Segment Start: Task input
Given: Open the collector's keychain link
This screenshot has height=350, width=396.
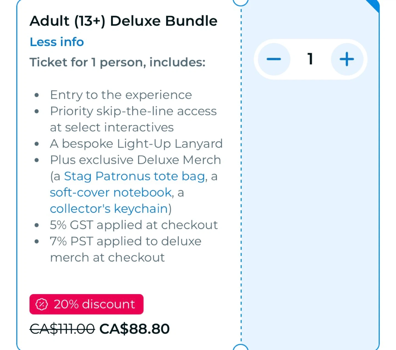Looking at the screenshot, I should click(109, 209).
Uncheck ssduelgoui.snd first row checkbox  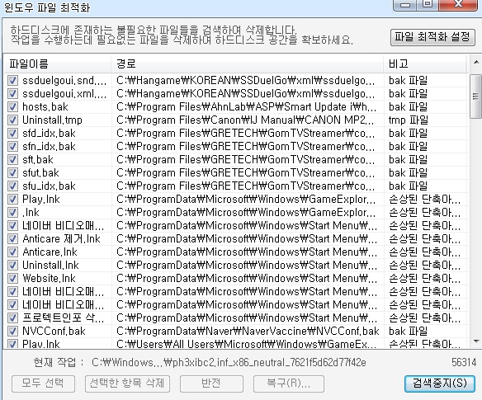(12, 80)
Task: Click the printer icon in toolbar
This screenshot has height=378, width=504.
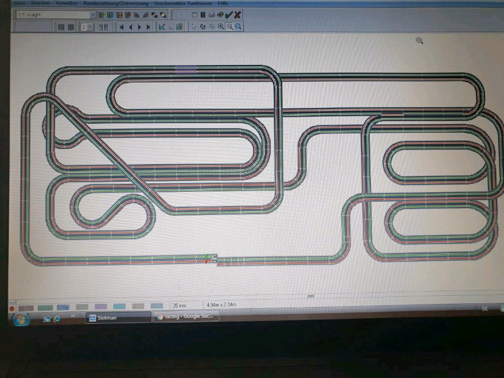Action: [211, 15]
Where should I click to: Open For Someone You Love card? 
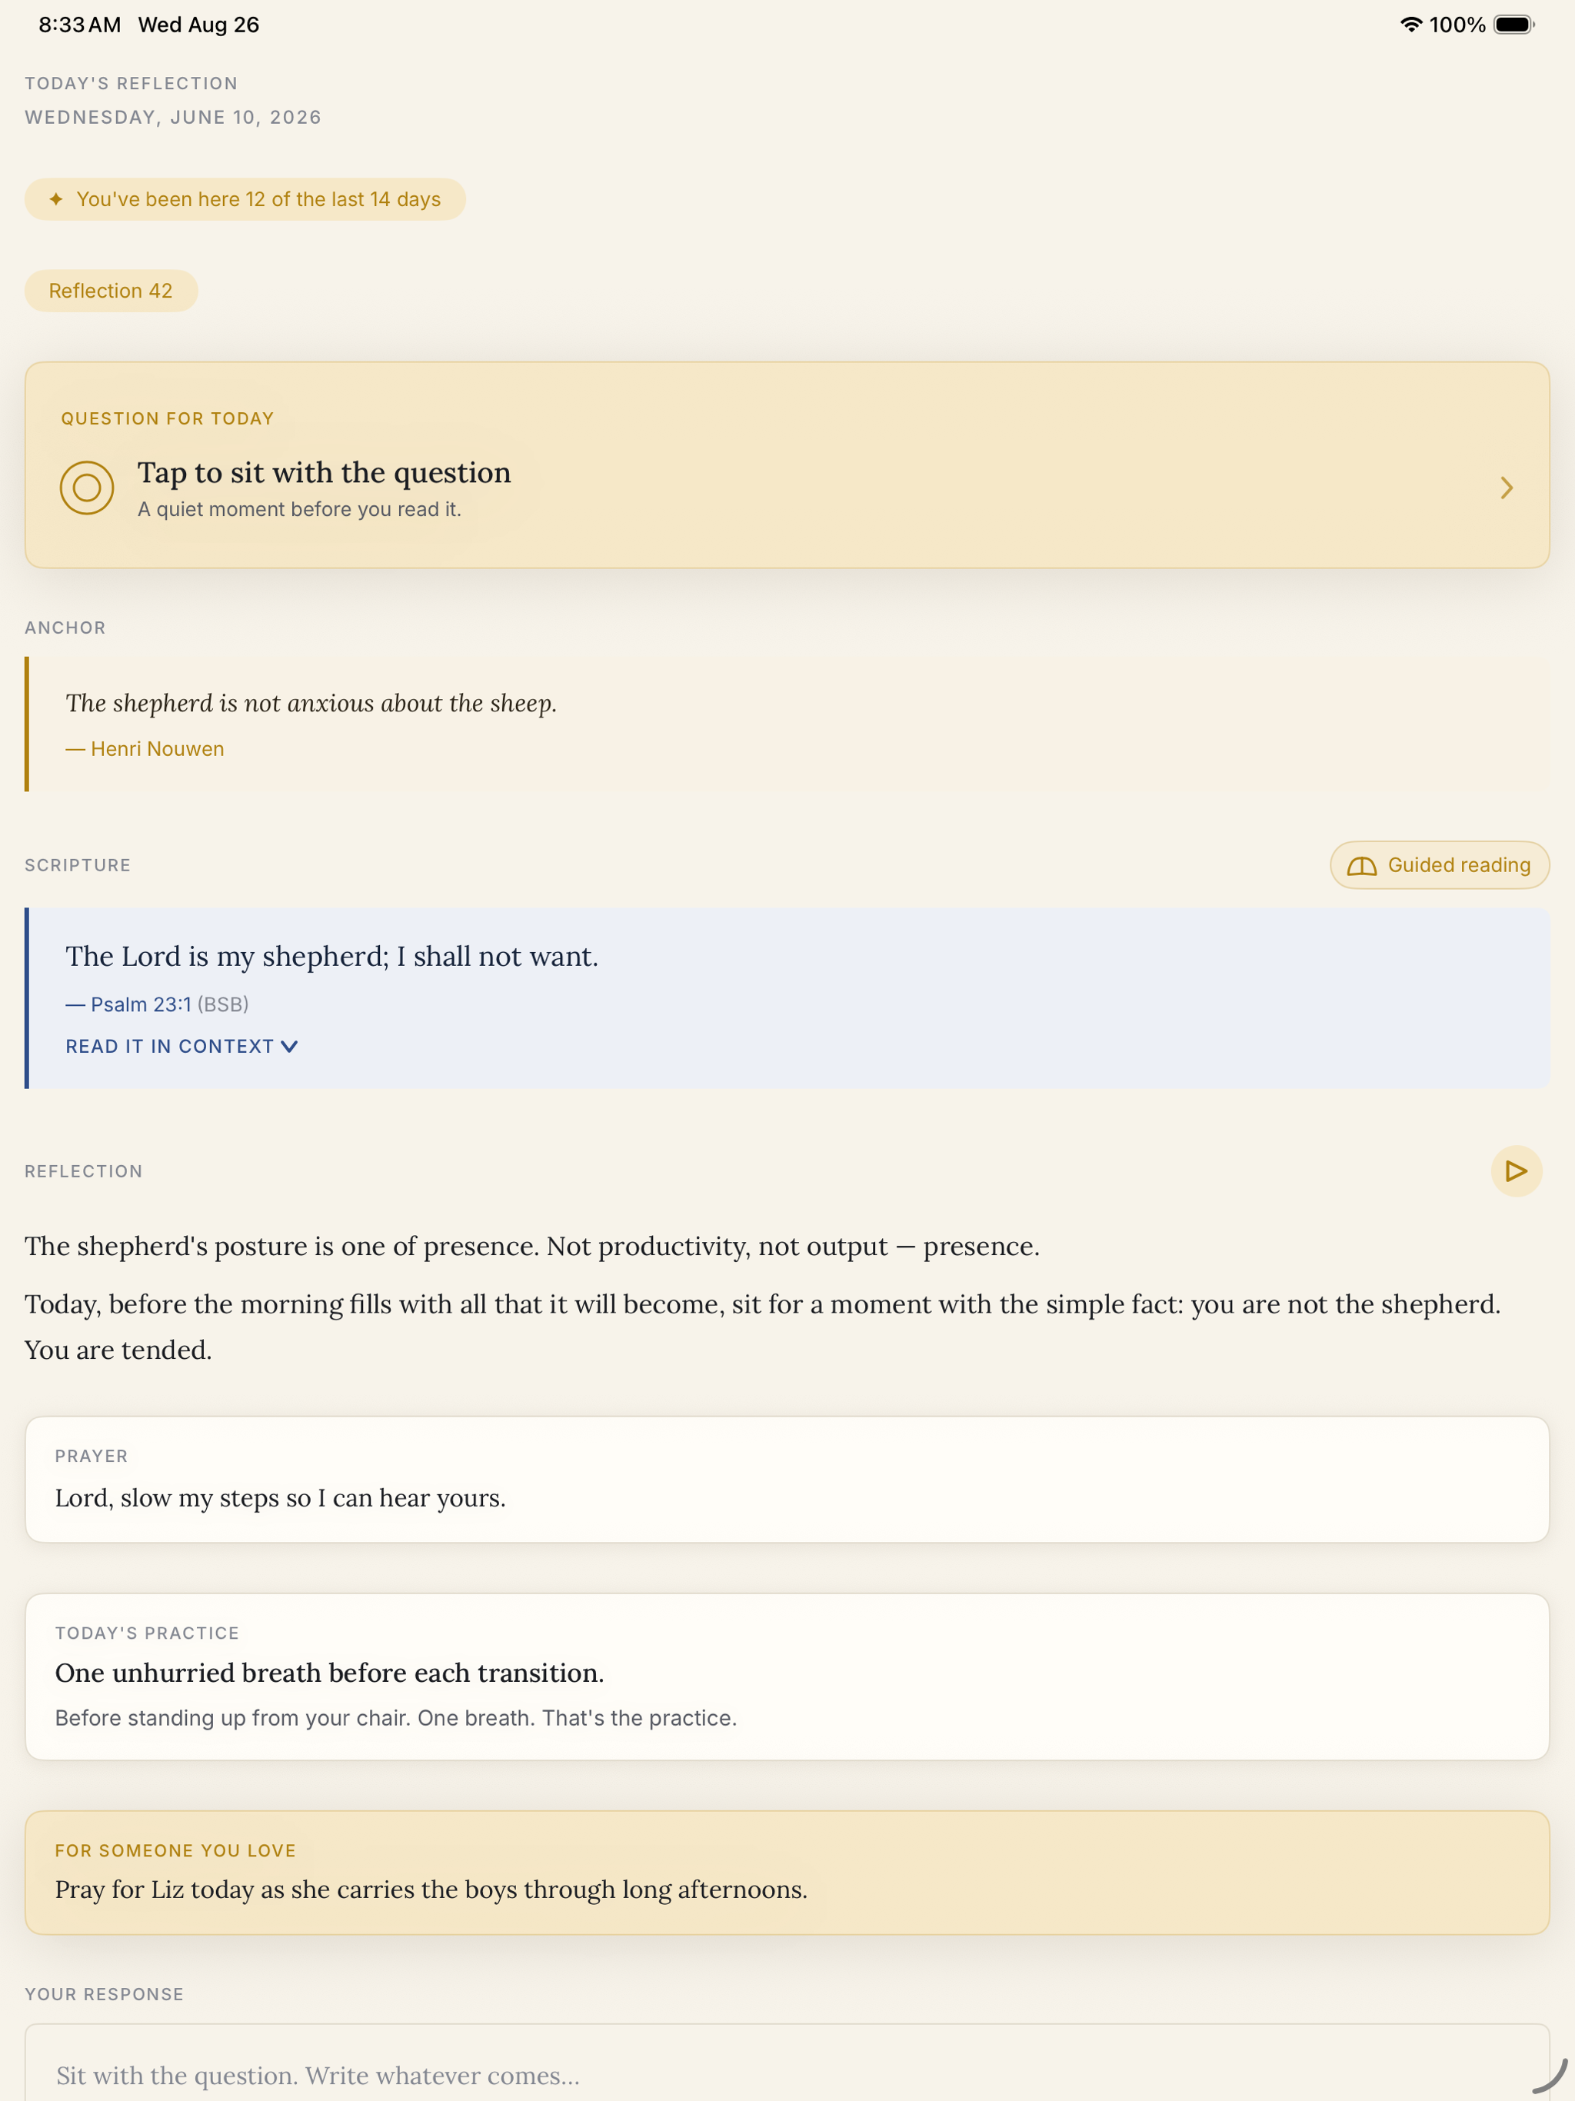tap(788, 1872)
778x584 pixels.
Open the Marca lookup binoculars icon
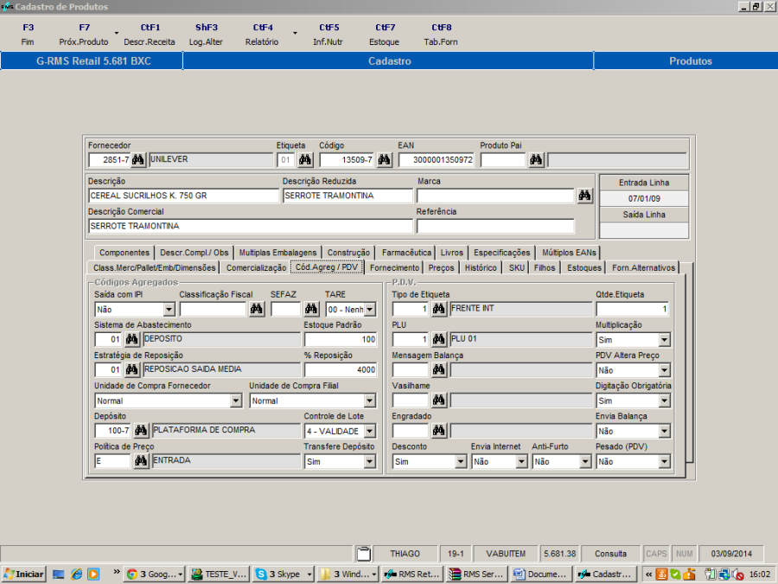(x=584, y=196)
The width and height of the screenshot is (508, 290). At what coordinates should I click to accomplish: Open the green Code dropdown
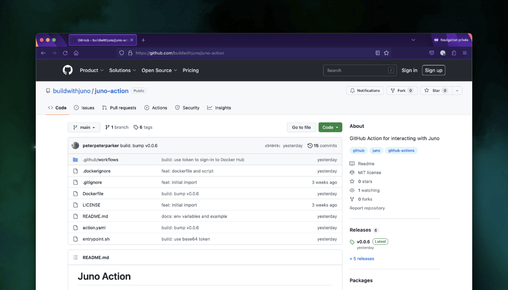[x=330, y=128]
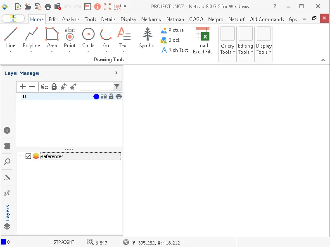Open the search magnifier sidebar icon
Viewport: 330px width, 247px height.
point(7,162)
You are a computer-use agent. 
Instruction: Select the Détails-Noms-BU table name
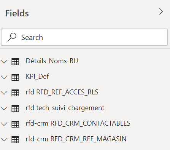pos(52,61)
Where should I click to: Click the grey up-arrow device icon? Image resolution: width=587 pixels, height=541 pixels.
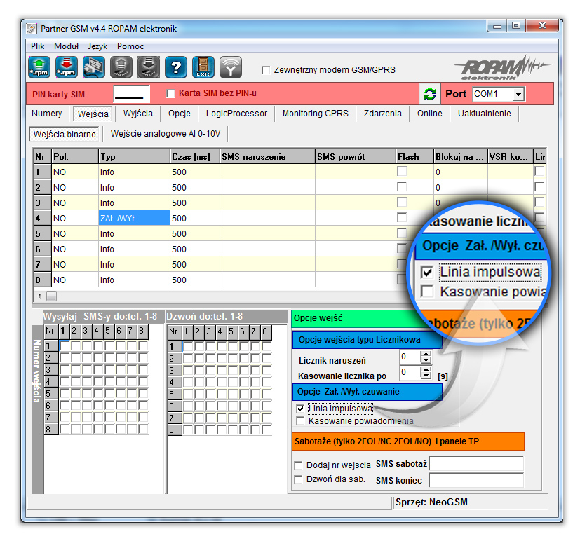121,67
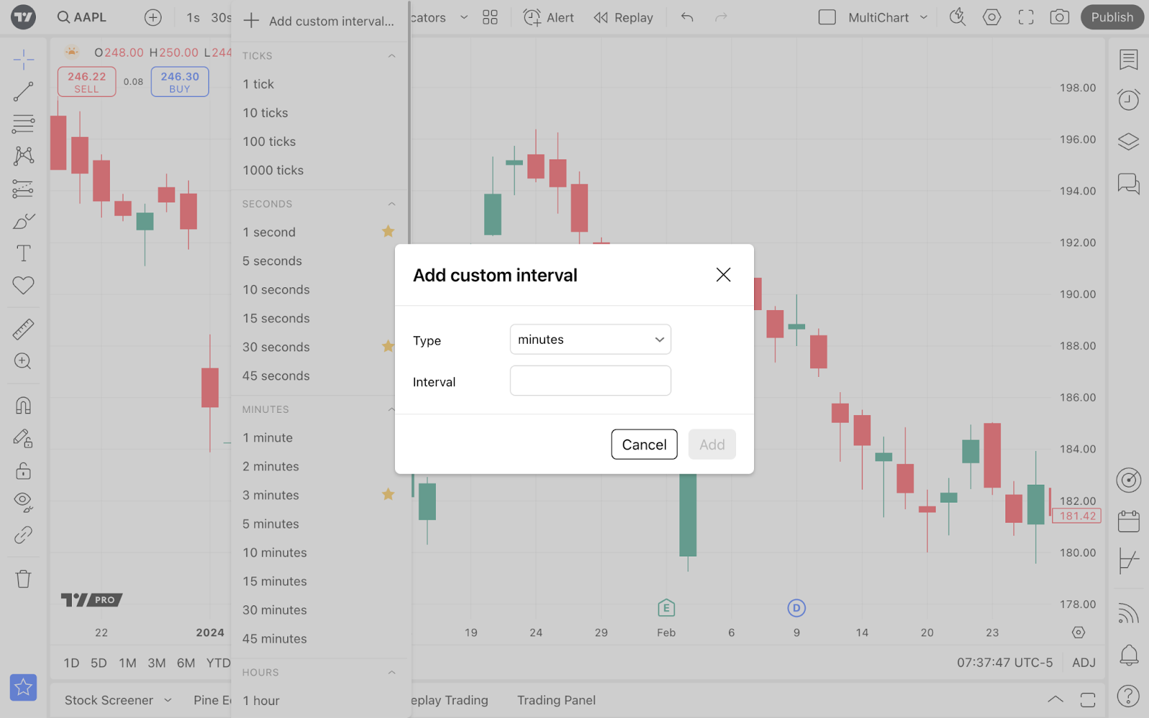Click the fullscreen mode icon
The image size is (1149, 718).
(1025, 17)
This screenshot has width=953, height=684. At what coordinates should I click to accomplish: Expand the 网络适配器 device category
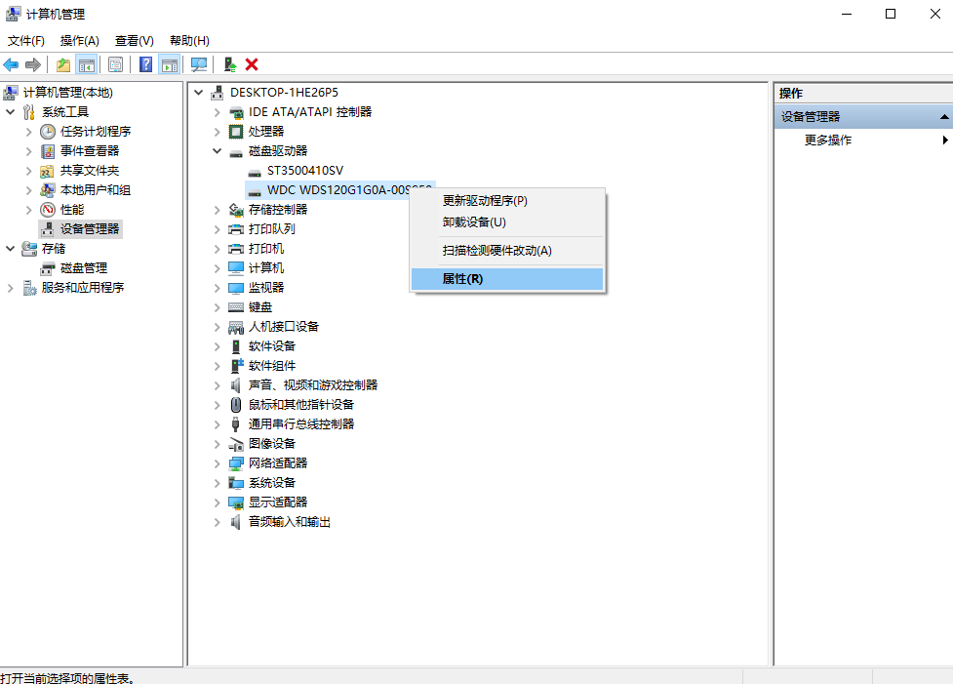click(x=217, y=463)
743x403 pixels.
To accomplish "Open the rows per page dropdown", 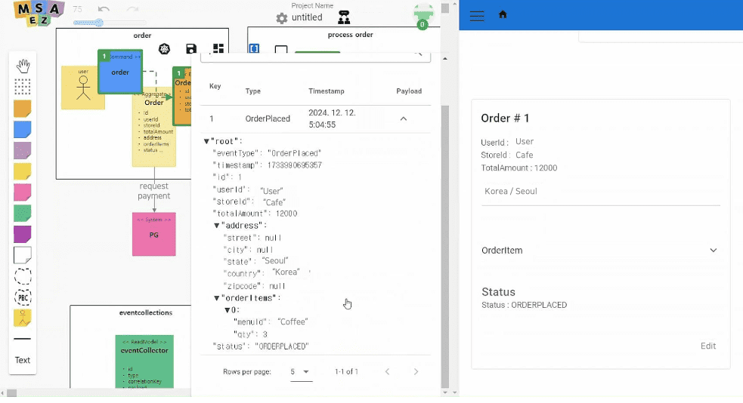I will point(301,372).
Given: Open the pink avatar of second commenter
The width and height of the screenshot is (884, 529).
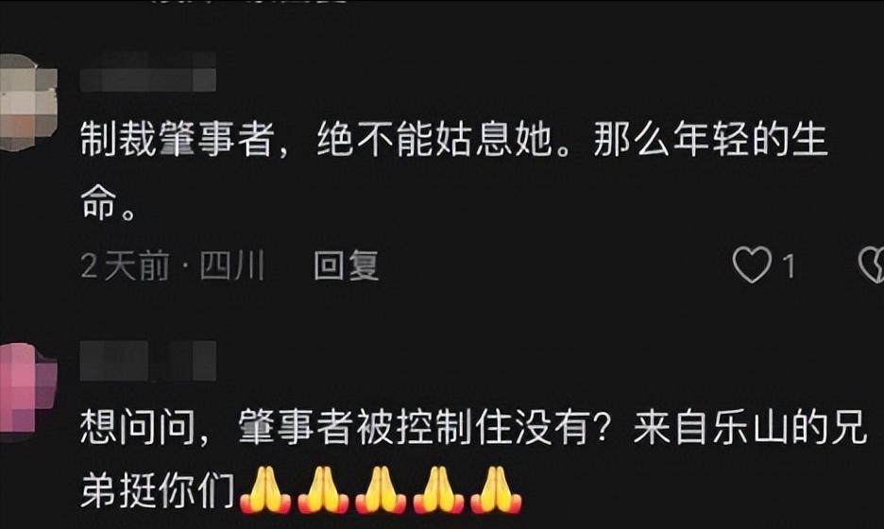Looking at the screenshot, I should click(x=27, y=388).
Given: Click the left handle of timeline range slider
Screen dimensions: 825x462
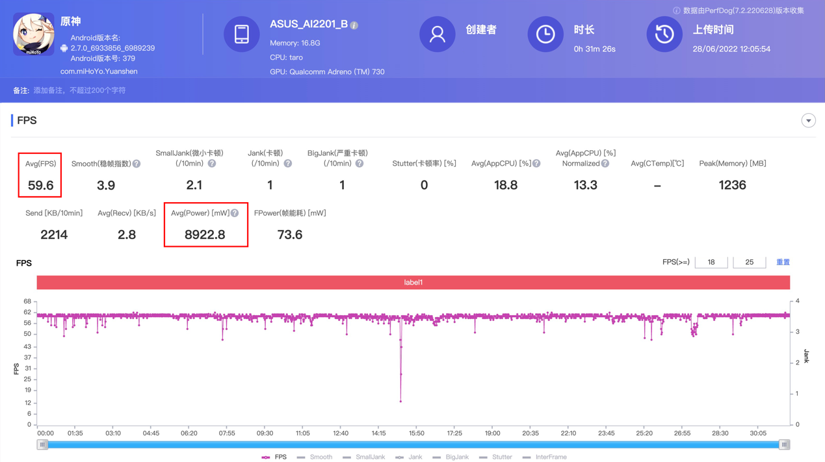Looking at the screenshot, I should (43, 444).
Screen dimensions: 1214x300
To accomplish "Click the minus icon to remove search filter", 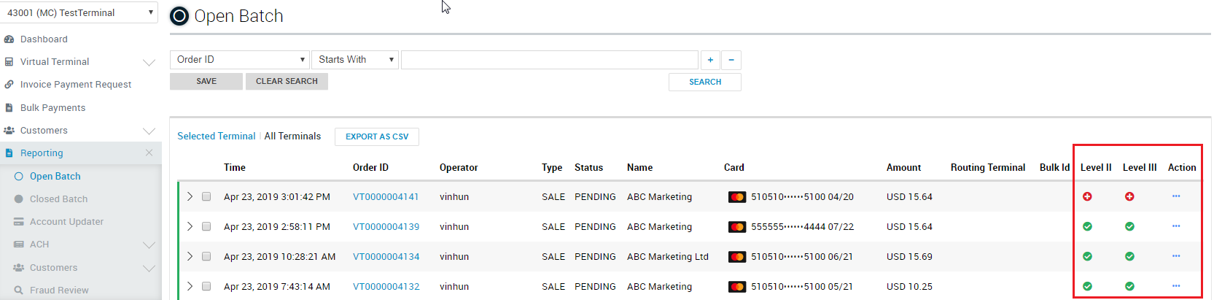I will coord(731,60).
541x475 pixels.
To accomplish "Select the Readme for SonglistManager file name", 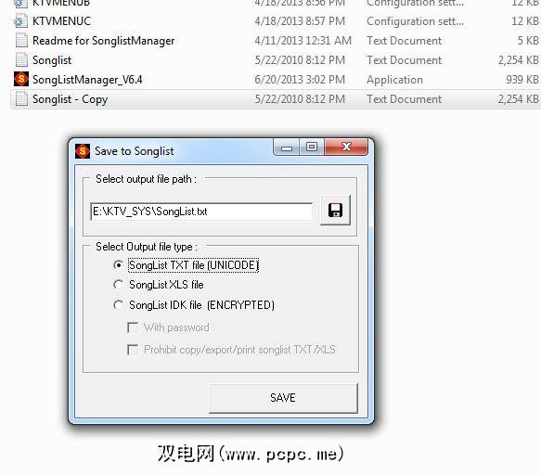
Segment End: Task input
**Your goal**
Would you please return all lines of the data that include the word "Given"?

**Response**
Given: Open the collector's keychain link
Given: Open the pink avatar of second commenter
Given: Click the left handle of timeline range slider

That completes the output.